§ **WHAT NEEDS TO BE DONE**:
Scale the records on the lines from the one holding "Viewport: 917px width, 539px" through the one holding "click(236, 777)", both included. Write out only those lines, requests included, but multiply every coordinate in the answers by 1.9 and round each result to a whole number, with halves rounded up.

BEGIN PROVIDED MATERIAL

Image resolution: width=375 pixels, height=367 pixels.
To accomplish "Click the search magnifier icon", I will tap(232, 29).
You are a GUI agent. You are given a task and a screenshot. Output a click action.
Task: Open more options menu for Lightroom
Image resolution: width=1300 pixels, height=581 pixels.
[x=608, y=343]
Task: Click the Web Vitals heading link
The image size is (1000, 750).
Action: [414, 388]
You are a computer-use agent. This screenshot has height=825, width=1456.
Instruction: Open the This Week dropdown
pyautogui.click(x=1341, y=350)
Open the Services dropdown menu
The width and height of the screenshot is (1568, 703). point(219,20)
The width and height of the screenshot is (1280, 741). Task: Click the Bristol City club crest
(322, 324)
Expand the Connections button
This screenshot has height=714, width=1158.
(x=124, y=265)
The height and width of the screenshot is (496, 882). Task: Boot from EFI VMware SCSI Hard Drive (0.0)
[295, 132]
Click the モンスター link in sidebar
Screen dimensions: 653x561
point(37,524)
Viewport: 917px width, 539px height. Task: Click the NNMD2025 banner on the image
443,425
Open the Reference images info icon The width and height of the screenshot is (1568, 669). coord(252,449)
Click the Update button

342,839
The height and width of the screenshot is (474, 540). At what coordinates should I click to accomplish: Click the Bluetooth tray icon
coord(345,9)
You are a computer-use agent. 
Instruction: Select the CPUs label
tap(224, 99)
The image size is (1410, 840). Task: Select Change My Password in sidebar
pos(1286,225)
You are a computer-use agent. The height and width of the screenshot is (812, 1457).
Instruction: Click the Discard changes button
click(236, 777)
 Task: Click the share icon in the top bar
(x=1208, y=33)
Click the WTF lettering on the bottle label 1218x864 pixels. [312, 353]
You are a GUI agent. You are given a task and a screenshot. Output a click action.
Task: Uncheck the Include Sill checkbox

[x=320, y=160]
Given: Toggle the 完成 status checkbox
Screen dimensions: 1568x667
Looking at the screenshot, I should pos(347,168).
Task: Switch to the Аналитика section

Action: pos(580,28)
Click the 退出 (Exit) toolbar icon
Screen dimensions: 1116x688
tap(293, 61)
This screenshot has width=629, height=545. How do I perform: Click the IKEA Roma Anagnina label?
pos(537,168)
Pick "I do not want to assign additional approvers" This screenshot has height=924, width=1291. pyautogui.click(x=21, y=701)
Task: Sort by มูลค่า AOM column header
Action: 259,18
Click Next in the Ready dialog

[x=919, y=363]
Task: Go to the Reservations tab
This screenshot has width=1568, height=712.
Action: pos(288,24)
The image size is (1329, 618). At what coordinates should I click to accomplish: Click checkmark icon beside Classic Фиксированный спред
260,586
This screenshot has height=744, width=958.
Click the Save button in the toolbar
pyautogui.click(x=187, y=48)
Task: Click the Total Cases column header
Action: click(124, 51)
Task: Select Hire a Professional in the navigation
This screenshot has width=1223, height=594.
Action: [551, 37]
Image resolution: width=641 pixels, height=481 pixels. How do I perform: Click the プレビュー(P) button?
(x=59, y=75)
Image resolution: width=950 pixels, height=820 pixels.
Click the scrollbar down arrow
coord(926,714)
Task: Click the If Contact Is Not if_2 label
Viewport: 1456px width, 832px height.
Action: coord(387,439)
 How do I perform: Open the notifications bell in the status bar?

END PROVIDED MATERIAL

§ **WRITTEN ANSWER**:
Viewport: 917px width, 539px height. Task: Click the NNMD2025 banner on the image
842,808
Open the Reference images info icon The width and height of the screenshot is (1568, 669). coord(479,853)
Click the Update button

650,1594
The height and width of the screenshot is (474, 540). At what coordinates should I click to accomplish: Click the Bluetooth tray icon
coord(656,17)
You are a computer-use agent. 
Instruction: Select the CPUs label
tap(426, 188)
The image size is (1410, 840). Task: Select Change My Password in sidebar
pos(2443,428)
You are a computer-use agent. The height and width of the screenshot is (812, 1457).
Instruction: Click the Discard changes button
click(448, 1476)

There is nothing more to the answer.